亡き父に捧げる新十両昇進 一意「まだ番付があるので頑張ります、守ってください」

強くて個性的な力士が、新十両に昇進しました。

西幕下15枚目の一意(かずま、24=木瀬)が九州場所で7戦全勝とし、幕下優勝と十両昇進を決めました。

200キロ近い体格や、いかつい顔立ちなど魅力たっぷり。ブルドーザーのような圧力は、2026年のさらなる飛躍を感じさせます。

大相撲

◆一意虎風(かずま・とらかぜ)本名・川渕一意。2001年(平成13年)11月12日生まれ、大阪市港区出身。小2から東大阪相撲道場で始めた。中学から石川県に相撲留学。金沢学院高から日本大学。大学時代は国体優勝など6冠。木瀬部屋に入門し、2024年名古屋場所で幕下60枚目格付け出しデビュー。得意は突き、押し、左四つ。184センチ、195キロ。兄は元幕下川渕、弟はプロボクサーの川渕一統。

「関取になりました」

本来なら、もっと注目されていい存在だ。

2025年は2横綱が誕生した。九州場所では安青錦が初優勝を果たして大関に昇進。上位の話題が抱負だった今年、別の若い力士が猛スピードで番付を駆け上がってきた。それが、一意だ。

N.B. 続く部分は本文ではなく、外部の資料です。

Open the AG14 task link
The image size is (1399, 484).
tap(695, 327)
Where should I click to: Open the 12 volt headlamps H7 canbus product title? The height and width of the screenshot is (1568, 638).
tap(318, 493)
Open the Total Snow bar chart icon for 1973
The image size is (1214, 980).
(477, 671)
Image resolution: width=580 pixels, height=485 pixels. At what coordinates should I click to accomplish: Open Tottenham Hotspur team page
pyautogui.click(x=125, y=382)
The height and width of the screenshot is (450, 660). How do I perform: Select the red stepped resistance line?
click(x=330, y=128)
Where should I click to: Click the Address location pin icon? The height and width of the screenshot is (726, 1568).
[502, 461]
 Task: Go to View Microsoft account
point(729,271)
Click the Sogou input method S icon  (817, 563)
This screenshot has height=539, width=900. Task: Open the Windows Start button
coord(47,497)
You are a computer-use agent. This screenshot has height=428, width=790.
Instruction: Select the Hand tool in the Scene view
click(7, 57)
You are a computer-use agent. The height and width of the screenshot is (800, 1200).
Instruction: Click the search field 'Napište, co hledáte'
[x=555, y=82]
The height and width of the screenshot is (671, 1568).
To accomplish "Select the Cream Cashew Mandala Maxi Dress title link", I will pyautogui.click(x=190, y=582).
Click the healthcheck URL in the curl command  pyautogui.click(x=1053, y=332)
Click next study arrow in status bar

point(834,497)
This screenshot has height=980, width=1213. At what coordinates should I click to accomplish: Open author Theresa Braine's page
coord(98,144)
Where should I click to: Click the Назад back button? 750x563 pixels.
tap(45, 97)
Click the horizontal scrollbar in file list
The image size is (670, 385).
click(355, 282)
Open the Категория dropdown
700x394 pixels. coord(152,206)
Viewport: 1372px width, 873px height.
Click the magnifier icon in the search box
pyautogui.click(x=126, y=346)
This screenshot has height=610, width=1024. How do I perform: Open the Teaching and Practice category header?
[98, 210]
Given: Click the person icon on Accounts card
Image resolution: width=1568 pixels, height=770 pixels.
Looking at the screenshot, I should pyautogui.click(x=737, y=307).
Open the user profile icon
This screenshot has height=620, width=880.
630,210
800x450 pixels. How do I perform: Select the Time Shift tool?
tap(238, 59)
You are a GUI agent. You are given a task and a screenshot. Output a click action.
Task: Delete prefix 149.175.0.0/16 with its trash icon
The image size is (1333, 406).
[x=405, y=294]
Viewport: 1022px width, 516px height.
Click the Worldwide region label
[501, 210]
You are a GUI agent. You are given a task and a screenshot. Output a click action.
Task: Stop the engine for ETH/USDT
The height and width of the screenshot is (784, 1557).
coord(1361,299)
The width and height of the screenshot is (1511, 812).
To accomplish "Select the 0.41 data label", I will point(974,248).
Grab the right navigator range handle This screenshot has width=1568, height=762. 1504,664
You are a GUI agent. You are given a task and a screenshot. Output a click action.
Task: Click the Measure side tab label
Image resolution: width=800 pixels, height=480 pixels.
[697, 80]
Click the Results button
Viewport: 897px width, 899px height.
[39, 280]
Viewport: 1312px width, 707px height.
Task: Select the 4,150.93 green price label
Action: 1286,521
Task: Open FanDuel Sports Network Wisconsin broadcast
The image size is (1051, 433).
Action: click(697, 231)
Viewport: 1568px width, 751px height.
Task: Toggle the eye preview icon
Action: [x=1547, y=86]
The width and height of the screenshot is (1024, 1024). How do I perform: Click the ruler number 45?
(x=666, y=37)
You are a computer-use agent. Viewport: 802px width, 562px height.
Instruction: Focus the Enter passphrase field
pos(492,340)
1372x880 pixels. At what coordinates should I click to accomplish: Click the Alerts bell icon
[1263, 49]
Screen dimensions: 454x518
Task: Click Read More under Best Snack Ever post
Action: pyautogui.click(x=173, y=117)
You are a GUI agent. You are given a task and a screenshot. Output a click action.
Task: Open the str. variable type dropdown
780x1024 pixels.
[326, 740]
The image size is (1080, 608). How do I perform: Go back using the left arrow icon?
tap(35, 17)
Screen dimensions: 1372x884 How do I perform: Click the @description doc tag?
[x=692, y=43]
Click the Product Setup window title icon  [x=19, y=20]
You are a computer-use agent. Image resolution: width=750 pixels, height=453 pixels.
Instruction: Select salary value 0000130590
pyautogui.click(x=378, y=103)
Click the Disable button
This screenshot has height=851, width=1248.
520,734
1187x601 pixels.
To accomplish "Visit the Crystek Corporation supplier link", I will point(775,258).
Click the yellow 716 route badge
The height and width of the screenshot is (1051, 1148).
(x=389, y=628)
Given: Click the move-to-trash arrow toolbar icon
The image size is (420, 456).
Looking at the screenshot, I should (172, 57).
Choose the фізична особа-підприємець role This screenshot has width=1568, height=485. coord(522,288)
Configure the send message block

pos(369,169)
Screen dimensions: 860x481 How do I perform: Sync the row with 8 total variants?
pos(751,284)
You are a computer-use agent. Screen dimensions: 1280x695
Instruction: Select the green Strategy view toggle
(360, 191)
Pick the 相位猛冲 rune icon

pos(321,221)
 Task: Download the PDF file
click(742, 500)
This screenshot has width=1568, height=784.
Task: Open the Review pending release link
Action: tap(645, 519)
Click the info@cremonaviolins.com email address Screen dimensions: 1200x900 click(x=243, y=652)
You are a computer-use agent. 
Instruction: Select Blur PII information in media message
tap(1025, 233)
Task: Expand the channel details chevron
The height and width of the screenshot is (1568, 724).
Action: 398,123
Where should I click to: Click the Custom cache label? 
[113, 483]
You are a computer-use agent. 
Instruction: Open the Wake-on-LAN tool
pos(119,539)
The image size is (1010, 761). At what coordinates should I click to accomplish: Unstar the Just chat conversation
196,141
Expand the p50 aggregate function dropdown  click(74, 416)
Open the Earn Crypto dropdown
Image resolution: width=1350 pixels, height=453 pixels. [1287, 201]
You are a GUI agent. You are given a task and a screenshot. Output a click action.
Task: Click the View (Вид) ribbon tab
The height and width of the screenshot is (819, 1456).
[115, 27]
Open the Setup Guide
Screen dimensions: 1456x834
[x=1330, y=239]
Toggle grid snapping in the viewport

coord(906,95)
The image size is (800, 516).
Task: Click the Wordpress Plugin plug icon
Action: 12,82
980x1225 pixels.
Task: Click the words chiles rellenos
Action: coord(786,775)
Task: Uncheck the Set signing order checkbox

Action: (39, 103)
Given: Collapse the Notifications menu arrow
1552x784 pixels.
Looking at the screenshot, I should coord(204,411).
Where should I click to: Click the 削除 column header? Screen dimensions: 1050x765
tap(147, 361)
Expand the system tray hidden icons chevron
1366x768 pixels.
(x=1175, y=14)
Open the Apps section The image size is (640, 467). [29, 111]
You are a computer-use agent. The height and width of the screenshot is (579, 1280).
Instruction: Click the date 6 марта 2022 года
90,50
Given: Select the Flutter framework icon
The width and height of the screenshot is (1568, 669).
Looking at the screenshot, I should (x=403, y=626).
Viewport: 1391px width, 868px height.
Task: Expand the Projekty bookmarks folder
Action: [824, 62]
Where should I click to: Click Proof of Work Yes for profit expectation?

九州場所は、危なげなく幕下優勝。6勝同士で迎えた七番相撲でも、竜翔(23=追手風)をまったく相手にしなかった。

幕下優勝を決めた一意(撮影・小沢裕)

幕下優勝を決めた一意(撮影・小沢裕)

寄り切りで竜翔(右)を下し、幕下優勝を決めた一意(撮影・岩下翔太)

寄り切りで竜翔(右)を下し、幕下優勝を決めた一意(撮影・岩下翔太)

12月初旬、東京・墨田区の木瀬部屋に戻っていた一意に、取材の時間を取ってもらった。

―昇進おめでとうございました。反響はいかがですか

正式に発表されてから、「おめでとう」って声は結構いただきました。

―番付編成会議の当日は、どのような連絡を

朝、師匠から呼ばれて、「正式に決まったから」という話をいただきまして。正式に上がったんだなっていうのを実感しました。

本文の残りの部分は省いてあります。